Stated exercise:
Convert the listing below into a two-column CSV with the headers request and answer, writing one row per entry. Put each value in a single quoted field, replace any line breaks with spaces, and leave out the pictures.

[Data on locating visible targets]

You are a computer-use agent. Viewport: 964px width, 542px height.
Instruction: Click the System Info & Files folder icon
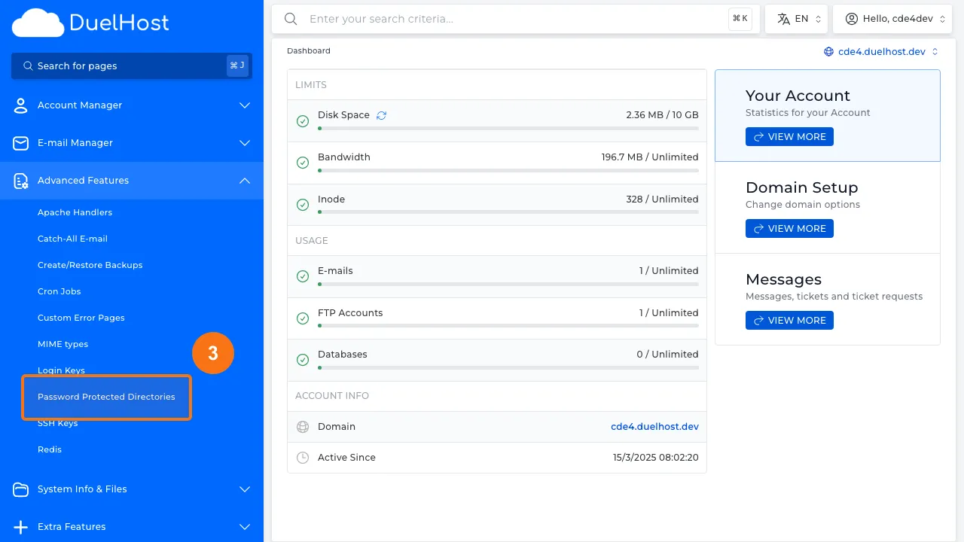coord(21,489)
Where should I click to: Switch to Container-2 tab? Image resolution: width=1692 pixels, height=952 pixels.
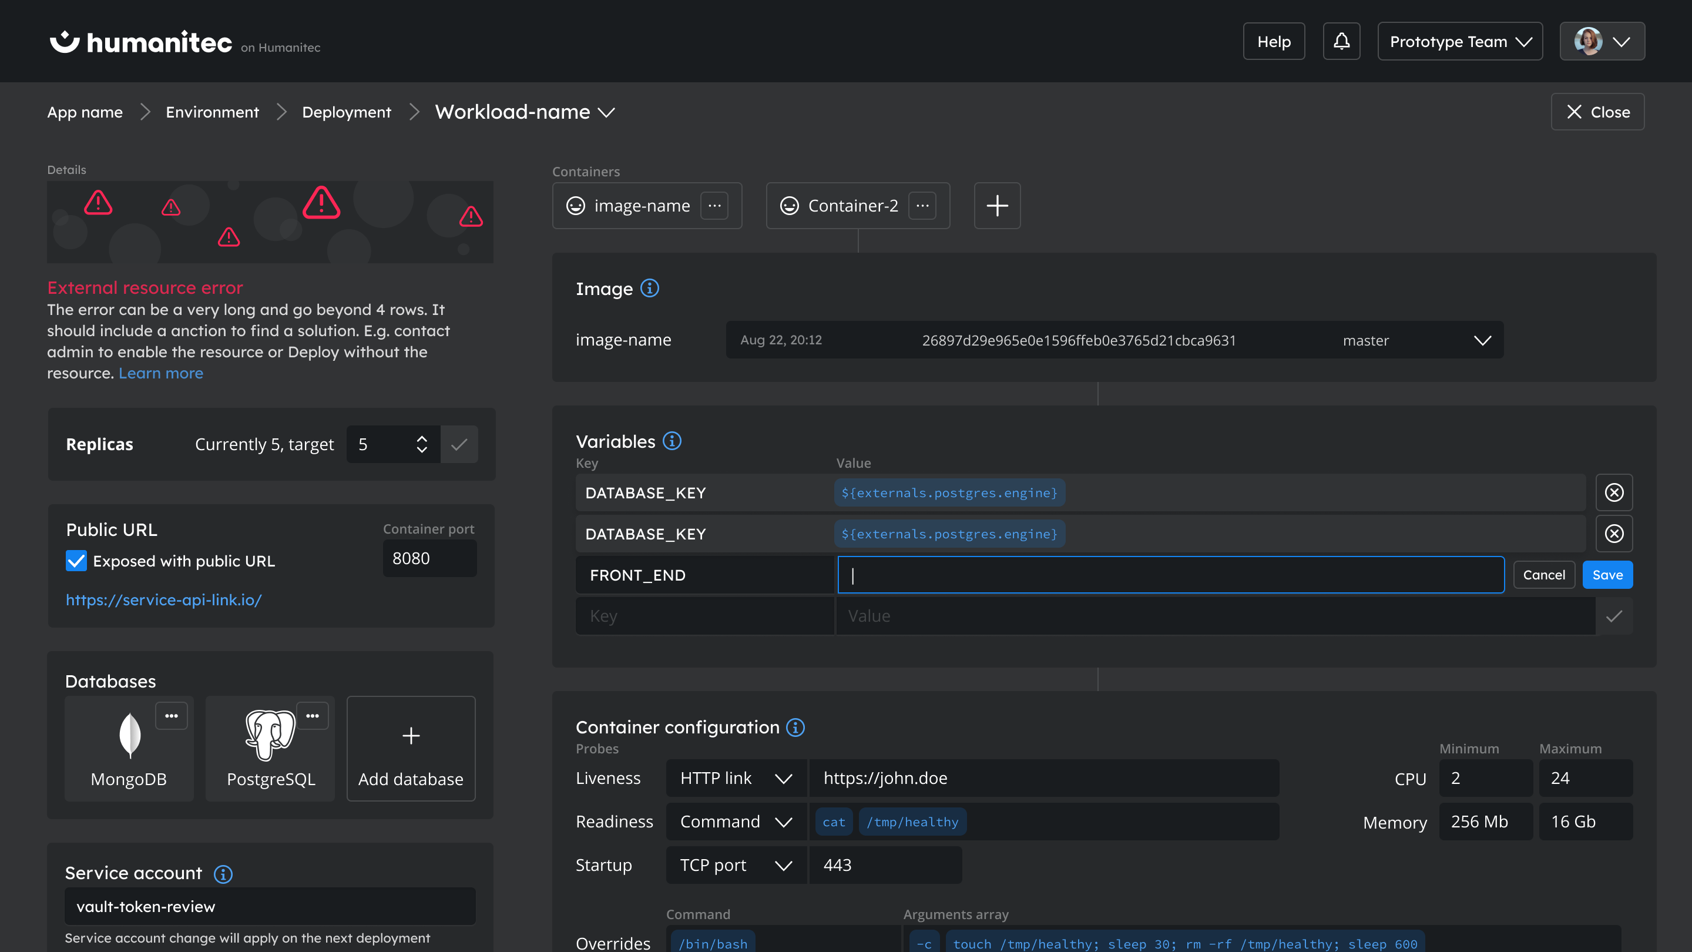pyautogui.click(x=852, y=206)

Task response:
request,answer
"You are a computer-use agent. Viewport: 964px width, 542px height. Instruction: Click the System Info & Files folder icon","coord(21,489)"
"Where should I click to: Switch to Container-2 tab? Image resolution: width=1692 pixels, height=952 pixels.","pyautogui.click(x=852, y=206)"